Please proceed. There are people who have incentives to do that now, and they haven't gotten anywhere.
They haven't gotten anywhere because a good lawyer can always come up with a reason why any reform violates due process. It's the same reason death penalty appeals take twenty years.
That may explain why some proposed reform "hasn't gotten anywhere," but it doesn't explain why no one has designed something.
Oh, I have all kinds of ideas for how to design a system that is simple, cost-effective and gets the answer right at least as often as the current system. I also know that actually enacting it would be a total political non-starter, so there's really no reason for me to spend the time to put it on paper. It's the same reason Chuck Schumer has never bothered to introduce a constitutional amendment to repeal the electoral college, even though I'm quite certain he would like to.
Charles Clark wasn't deterred.
I like it when all these Lefty lawyers and politicians cry about how evil and racist the Justice System is that they created and operate.
And finger point at people who have been dead for generations as the culprit.
That guy is a legitimate troll that posts the same type rant no matter the subject, but I appreciate the reasoned engagement you made in this article. It's good to occasionally engage with trolls in a sincere manner for the benefit of bystanders. Especially in the occasions where they have put forth a point that others might agree with.
I have a particular way of putting things. Go ahead and argue that I’m wrong if you want.
If lawyers or others don’t like pointed observations about the problems they create and perpetuate through intentional actions they might consider ceasing to create and perpetuating problems.
Go to California and observe the Prop 65 Warnings everywhere if you want a specific example. They protect no one, cost the general public, and only benefit attorneys. And it’s all legal and "ethical" because ethics gets defined legalistically, without regard to the idea that the general public shouldn’t be stolen from, even in small amounts, even when the rules tell you you can go ahead.

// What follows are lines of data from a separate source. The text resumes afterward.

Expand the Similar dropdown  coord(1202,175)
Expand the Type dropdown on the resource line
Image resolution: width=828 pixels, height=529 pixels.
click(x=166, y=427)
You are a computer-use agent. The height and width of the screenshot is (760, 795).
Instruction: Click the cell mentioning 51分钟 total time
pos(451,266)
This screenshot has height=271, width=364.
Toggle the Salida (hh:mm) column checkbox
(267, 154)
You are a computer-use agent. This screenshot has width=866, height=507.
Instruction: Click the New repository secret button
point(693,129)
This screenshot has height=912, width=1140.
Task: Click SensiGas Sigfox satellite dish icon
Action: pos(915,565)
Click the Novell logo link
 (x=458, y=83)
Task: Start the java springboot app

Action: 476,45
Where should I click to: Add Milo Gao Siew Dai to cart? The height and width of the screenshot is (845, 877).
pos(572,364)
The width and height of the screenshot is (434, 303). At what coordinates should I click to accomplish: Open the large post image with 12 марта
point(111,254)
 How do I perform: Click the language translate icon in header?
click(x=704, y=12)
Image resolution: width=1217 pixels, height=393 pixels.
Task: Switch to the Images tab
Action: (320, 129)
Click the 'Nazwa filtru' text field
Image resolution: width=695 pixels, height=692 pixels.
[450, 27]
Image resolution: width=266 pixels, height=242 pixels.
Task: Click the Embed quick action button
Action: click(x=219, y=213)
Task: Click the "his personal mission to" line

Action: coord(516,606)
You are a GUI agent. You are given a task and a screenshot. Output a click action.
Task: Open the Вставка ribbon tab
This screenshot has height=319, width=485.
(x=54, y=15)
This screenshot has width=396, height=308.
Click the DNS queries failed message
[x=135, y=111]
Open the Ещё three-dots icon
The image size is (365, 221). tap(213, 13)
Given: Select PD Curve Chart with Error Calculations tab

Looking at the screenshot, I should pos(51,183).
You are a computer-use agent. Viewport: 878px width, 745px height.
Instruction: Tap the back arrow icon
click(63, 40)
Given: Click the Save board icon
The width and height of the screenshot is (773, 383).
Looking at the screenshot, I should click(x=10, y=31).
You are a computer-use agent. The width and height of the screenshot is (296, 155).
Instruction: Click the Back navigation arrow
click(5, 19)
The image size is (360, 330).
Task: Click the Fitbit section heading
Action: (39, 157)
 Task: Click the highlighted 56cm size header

You know what. I legitimately thought he was quoting DavidBeher. I'll admit I was wrong and read over both posts too fast.
Ok. But personalities are really beside the point.
Prop 65 wasn't voted in by attorneys so go figure that one out
As if any law were voted on only by attorneys…
Good post.
I think we are also overlooking a big factor- there is only so much that can be done by attorneys and by the judicial system to bring costs down; more could be done, but opinions would be split (talk to an attorney that defends businesses and a PI attorney and you'll get markedly different opinions).
A lot of the changes have to be made by legislatures- either the state, or the Federal government.
And good luck getting Congress to work on doing basic things, like amending provisions of the FLSA or 1983 when they can't even be trusted to fund the government in a timely fashion.
Some of government maybe shouldn't exist, and "starving the beast" is the only way to go about it.
Except that "starving the beast" is a philosophy regarding governance, in the same way that "I'll gladly pay you Tuesday for a hamburger today," is a good way to diet.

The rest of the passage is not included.